Python 从字符串创建两个列表,在括号之间排除和包括字符串
假设我们有一个字符串,如:Python 从字符串创建两个列表,在括号之间排除和包括字符串,python,list,pandas,list-comprehension,Python,List,Pandas,List Comprehension,假设我们有一个字符串,如: s = u'apple banana lemmon (hahaha) dog cat whale (hehehe) red blue black' 我要创建以下列表: including = ['hahaha', 'hehehe'] excluding = ['apple banana lemmon (', ') dog cat whale (', ') red blue black'] 第一个列表直接使用正则表达式: including = re.findall
s = u'apple banana lemmon (hahaha) dog cat whale (hehehe) red blue black'
我要创建以下列表:
including = ['hahaha', 'hehehe']
excluding = ['apple banana lemmon (', ') dog cat whale (', ') red blue black']
第一个列表直接使用正则表达式:
including = re.findall('\((.*?)\)',s)
但我无法从其他列表中获得类似的内容。你能帮我吗?提前谢谢你
excluding = re.split('|'.join(including), s)

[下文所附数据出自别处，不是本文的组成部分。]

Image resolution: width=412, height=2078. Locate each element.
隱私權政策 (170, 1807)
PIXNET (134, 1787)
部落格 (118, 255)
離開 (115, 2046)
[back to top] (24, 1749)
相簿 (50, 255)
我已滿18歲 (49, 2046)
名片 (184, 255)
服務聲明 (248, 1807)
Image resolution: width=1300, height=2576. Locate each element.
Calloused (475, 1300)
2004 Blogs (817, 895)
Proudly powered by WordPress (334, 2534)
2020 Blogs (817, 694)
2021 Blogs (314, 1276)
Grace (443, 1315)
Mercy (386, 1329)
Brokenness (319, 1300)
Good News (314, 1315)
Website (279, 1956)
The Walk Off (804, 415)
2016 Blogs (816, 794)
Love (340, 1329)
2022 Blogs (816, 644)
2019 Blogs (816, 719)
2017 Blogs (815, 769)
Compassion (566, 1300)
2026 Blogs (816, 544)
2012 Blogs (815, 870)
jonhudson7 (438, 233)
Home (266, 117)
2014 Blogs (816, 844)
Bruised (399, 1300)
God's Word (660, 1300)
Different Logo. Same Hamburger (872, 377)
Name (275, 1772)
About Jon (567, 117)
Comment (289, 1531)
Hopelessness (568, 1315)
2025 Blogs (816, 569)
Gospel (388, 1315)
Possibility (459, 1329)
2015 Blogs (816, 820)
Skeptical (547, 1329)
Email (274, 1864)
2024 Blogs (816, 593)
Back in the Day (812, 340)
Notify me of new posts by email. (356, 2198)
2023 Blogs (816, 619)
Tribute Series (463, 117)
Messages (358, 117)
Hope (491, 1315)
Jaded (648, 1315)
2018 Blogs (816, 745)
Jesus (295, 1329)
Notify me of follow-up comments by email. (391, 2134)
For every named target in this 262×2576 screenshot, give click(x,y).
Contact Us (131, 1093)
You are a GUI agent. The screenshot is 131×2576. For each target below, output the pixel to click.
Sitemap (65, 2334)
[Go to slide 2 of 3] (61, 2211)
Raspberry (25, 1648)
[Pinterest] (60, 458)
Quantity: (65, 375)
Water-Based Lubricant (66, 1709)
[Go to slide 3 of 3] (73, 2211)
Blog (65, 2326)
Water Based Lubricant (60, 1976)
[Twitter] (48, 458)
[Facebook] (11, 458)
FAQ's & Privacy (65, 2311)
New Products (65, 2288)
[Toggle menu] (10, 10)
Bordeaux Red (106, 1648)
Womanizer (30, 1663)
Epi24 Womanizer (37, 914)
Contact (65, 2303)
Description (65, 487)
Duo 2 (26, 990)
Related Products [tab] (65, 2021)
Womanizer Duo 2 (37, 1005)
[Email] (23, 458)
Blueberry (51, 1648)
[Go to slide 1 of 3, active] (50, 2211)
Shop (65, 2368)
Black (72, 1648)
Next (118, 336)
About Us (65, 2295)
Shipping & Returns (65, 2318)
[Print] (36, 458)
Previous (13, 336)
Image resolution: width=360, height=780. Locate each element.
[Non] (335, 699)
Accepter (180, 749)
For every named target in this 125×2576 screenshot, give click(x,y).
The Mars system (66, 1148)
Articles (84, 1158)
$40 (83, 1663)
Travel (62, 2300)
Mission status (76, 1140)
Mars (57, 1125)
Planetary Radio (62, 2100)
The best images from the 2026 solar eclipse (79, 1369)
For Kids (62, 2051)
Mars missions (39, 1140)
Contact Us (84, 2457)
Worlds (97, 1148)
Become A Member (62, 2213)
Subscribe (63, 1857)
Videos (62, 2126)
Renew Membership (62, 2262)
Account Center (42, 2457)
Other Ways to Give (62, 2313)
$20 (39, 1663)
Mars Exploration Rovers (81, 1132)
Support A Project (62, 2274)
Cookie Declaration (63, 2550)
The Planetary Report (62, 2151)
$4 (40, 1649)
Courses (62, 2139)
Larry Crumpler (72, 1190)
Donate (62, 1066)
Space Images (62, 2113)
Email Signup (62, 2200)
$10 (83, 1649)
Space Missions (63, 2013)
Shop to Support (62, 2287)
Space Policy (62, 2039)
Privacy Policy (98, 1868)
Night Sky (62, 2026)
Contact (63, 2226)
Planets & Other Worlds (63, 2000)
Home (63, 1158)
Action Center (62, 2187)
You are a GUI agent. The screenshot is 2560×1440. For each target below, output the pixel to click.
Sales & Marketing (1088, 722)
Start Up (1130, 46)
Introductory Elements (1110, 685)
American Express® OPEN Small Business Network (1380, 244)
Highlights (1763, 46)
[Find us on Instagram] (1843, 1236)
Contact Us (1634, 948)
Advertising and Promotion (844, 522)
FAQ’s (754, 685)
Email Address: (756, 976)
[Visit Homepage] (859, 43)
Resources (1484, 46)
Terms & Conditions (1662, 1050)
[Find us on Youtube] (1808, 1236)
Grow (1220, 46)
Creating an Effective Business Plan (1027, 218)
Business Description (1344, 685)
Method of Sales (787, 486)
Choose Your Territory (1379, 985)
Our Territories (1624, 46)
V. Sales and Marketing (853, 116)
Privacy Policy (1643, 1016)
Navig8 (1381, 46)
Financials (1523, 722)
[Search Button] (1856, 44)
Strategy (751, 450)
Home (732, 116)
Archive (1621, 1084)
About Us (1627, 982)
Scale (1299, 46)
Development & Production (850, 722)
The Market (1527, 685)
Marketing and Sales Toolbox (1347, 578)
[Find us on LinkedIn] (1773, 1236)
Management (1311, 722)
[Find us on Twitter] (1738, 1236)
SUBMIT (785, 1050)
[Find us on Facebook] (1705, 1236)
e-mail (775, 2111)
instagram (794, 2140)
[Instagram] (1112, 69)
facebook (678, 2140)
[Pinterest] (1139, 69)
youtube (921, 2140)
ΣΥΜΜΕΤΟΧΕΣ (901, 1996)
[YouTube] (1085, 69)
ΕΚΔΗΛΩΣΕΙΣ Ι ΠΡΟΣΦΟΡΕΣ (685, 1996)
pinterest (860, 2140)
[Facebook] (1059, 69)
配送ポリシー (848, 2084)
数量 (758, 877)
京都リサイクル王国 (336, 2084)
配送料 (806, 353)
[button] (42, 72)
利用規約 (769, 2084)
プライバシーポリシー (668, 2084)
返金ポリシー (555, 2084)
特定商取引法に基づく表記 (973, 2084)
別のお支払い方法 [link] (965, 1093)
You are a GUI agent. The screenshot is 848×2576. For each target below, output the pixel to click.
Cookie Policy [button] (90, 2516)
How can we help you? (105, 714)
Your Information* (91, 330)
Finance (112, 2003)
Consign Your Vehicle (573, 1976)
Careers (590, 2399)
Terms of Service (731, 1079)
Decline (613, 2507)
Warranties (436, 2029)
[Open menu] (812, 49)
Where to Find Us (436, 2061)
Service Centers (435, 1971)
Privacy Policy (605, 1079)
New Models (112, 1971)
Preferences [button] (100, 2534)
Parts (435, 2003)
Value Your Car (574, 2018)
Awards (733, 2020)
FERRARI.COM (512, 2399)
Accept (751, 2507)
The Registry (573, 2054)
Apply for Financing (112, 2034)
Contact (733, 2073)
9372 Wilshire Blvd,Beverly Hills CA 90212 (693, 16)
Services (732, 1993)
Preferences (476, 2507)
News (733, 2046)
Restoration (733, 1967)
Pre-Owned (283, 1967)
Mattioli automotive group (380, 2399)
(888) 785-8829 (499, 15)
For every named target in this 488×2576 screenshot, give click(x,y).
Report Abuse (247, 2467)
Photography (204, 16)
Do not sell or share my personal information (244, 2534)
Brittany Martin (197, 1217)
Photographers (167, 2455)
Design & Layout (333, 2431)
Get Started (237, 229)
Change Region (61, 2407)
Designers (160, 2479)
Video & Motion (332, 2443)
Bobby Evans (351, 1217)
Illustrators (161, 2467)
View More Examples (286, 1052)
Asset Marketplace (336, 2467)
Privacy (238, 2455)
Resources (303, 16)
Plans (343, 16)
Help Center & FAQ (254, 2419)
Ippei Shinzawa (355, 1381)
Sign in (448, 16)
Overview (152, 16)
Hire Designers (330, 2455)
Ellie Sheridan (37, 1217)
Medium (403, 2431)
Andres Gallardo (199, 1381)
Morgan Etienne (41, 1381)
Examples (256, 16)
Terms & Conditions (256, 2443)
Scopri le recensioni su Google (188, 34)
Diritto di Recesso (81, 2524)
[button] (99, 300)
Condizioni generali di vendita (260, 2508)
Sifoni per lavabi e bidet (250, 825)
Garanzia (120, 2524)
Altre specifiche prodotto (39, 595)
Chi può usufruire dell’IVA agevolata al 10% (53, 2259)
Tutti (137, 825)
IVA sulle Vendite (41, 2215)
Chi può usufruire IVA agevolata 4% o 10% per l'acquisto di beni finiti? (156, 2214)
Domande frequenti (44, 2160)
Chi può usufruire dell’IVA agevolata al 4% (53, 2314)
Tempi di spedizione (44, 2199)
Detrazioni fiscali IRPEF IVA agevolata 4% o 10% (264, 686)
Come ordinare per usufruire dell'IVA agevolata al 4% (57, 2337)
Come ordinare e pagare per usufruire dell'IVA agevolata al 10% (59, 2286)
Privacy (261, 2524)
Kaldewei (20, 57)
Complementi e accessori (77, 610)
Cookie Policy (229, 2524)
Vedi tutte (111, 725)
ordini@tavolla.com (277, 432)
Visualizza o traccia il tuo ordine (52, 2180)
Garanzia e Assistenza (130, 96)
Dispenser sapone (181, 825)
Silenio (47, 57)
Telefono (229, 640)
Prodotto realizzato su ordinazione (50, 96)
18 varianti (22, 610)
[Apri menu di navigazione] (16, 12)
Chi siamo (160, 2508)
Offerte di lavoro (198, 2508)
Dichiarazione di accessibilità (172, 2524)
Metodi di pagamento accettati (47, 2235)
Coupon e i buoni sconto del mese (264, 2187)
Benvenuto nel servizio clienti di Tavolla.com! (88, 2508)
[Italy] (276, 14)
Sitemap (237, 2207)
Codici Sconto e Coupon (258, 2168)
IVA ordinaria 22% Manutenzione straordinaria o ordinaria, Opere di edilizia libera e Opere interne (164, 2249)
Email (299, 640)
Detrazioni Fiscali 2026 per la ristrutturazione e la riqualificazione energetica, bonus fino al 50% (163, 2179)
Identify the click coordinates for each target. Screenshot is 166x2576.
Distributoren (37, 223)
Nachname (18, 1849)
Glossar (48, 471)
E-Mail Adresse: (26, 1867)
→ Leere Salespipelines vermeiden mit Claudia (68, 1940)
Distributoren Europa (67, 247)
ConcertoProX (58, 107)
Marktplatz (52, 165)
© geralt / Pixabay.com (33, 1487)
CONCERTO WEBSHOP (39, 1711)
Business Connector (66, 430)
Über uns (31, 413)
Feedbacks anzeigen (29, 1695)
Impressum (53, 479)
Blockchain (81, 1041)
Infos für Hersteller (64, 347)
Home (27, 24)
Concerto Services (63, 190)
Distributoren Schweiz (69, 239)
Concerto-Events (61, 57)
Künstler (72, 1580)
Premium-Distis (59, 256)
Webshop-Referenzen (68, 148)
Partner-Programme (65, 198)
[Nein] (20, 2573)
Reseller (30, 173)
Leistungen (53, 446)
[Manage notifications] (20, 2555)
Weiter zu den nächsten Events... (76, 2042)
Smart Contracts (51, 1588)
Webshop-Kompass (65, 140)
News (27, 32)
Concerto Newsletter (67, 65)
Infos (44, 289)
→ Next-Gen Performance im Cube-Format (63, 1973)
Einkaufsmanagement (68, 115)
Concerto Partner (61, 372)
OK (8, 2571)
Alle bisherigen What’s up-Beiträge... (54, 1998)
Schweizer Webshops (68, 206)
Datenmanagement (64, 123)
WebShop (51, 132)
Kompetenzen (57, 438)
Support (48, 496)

对于一个简单的情况,您知道包含的信息将不包含特殊字符或正则表达式定义
如果您不确定是否会出现这种情况:
re.split('|'.join(map(re.escape, including)), s)
这将转义特殊的正则表达式字符,否则会导致re.split函数的功能紊乱您可以使用正后向和正前向在括号之间拆分单词:
>>> re.split(r'(?<=\().*?(?=\))', s)
['apple banana lemmon (', ') dog cat whale (', ') red blue black']
使用正则表达式重新拆分(r'(?)
注意空字符串
没有正则表达式
相同的想法,但不覆盖
s
使用包含列表拆分字符串?
re.split(“|”.join(include),s)
最好使用map(re.escape,include)
否则如果您喜欢(哈哈\d+haha)
在字符串中,正则表达式将\d+
解释为一个或多个数字,而不是一个文本\d+
。这是真的,但我认为它不适用于askee将使用的情况场景(我认为)因为他似乎是在从真实的句子中提取括号信息。那么,我可能是错的,所以Q&A应该不仅仅对最初的提问者有用。因此,有类似问题的人可能需要调用re.escape
。他事先有include
吗?是的,这是简单的正则表达式include=re.findall(“\((.*)\”,s)
这是一个比我的答案更好、更简洁的答案,应该被认为是可以接受的,而不是一个小的澄清,如果可以的话:您的正则表达式假设了已知数量的方括号,使用类似于一个小解析器的东西分成两个列表不是更好吗?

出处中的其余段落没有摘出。